The US Treasury announced in a statement today, Saturday, that the foreign ministers of water resources in Egypt, Sudan and Ethiopia, at the conclusion of their negotiations on the Renaissance Dam in Washington, reached a document of agreement that includes a plan to fill the dam in stages.
The document also includes a mechanism for procedures for droughts, protracted droughts and scarce years during the filling and operation of the dam.
The foreign and water resources ministers in Egypt, Sudan and Ethiopia will meet again in mid-February in Washington, to approve the agreement in its final form, in preparation for signing it at the end of this month.
Also on Friday, Egypt, Ethiopia and Sudan announced that they reached an agreement on the full scale of the Renaissance Dam and the mechanism for dealing with droughts, according to a joint statement issued by the three countries published by the Egyptian Ministry of Foreign Affairs.
The statement said that the agreement comes “after rounds of painstaking and arduous negotiations between the foreign ministers and water resources in Egypt, Sudan and Ethiopia, under the auspices of the United States of America and the participation of the World Bank.”
The statement pointed out that the ministers assigned the technical and legal committees to continue the meetings in Washington in order to finalize the agreement.
The Egyptian Foreign Ministry confirmed that it signed the agreement document prepared by the American side, while the Ethiopian Minister of Irrigation said that the documents that will be signed by the legal and technical team will be discussed next week, to complete a comprehensive document within 30 days.

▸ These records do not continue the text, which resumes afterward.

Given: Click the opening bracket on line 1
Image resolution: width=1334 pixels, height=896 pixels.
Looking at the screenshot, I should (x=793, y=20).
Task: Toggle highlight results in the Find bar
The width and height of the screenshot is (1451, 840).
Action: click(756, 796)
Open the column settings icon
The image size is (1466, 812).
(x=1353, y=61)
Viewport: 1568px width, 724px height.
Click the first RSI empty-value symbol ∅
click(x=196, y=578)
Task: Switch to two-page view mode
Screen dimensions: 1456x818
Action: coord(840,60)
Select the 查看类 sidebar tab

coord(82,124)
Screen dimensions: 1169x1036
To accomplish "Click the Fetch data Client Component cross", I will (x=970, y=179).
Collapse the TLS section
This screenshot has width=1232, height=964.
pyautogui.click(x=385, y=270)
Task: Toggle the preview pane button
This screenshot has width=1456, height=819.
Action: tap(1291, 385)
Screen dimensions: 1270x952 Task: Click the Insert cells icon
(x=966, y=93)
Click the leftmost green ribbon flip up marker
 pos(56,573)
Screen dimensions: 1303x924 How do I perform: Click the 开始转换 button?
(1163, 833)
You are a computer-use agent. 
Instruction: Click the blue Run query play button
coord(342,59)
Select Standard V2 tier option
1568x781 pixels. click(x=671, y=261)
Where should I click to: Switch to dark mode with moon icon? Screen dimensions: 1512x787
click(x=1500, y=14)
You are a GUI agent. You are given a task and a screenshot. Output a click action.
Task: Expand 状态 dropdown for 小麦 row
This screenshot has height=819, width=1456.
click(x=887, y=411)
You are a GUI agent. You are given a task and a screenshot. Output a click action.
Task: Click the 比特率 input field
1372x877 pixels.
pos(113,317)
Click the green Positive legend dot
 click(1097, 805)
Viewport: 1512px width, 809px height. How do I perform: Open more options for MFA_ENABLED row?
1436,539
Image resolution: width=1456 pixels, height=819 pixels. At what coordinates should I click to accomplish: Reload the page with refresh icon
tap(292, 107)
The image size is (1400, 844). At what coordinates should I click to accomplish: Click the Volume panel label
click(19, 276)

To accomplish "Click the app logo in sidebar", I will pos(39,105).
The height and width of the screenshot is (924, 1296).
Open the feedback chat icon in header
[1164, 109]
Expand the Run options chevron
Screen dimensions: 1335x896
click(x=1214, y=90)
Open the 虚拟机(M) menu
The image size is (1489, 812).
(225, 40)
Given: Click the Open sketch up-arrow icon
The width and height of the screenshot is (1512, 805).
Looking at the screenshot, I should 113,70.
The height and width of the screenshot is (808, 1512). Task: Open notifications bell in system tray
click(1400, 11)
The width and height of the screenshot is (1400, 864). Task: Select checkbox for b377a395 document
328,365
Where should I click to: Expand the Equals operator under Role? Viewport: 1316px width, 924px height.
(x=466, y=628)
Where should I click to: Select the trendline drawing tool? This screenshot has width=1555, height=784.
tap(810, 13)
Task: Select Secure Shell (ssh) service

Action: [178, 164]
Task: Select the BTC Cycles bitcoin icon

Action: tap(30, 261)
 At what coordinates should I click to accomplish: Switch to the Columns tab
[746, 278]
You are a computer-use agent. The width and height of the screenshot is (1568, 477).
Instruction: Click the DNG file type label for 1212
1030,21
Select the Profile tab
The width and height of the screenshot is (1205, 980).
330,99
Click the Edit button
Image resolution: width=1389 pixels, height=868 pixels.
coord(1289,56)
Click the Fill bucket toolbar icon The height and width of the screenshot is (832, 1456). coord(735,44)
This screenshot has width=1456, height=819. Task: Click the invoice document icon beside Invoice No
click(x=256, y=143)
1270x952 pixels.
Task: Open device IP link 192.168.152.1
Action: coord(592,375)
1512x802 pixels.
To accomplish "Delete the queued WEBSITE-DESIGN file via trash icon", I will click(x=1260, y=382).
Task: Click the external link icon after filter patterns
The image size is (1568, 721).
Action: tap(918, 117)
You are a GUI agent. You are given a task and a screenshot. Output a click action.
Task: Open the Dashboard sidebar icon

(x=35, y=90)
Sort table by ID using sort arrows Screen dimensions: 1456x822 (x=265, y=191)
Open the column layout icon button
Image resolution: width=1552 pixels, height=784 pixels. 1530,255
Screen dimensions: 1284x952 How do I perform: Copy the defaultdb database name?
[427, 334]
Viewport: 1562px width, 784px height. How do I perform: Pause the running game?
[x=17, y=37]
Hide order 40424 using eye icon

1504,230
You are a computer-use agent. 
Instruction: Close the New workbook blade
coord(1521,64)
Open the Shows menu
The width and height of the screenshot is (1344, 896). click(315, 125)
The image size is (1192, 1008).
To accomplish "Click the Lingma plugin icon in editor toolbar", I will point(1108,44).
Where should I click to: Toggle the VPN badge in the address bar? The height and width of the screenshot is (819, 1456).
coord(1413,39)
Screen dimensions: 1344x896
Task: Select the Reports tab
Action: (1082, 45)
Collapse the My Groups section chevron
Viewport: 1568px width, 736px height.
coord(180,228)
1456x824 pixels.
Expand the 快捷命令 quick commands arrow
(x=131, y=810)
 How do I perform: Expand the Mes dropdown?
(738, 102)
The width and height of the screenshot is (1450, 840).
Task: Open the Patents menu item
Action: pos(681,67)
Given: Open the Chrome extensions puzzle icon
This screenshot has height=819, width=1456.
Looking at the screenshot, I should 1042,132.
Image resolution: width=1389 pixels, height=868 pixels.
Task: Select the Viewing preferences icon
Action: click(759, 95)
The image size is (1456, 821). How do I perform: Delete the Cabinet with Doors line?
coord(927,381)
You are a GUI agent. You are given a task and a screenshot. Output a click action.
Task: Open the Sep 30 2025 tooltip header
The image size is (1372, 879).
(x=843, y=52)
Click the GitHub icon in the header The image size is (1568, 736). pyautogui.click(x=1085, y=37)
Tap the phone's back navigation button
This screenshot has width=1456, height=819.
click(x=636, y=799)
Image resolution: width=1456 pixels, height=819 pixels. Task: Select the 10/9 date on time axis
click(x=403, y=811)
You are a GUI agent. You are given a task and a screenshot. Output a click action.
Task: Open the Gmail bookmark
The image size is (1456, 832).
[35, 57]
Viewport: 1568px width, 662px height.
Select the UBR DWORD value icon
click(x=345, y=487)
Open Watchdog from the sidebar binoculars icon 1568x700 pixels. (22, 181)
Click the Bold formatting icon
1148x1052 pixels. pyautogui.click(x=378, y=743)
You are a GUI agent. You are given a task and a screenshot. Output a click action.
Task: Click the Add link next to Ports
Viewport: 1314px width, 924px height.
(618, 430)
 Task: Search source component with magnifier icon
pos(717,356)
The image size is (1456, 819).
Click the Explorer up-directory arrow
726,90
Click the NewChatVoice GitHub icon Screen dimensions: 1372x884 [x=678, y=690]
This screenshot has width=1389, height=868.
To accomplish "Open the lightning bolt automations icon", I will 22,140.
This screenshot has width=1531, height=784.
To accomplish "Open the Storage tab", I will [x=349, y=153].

A White House statement had earlier reported that President Donald Trump had spoken to Ethiopian Prime Minister Abe Ahmed, and Trump expressed optimism that an agreement on the Renaissance Dam was imminent, and that it would benefit all parties concerned.
Island sources said that Trump interfered with Egypt and Ethiopia to prevent the collapse of negotiations over the Renaissance Dam after it reached a dead end.
Cairo fears the potential negative impact of the dam on its annual flow of 55.5 billion cubic meters of Nile water, while Sudan gets 18.5 billion.
Addis Ababa asserts that it does not aim to harm Egypt’s interests, and that the aim of building the dam is to generate electricity.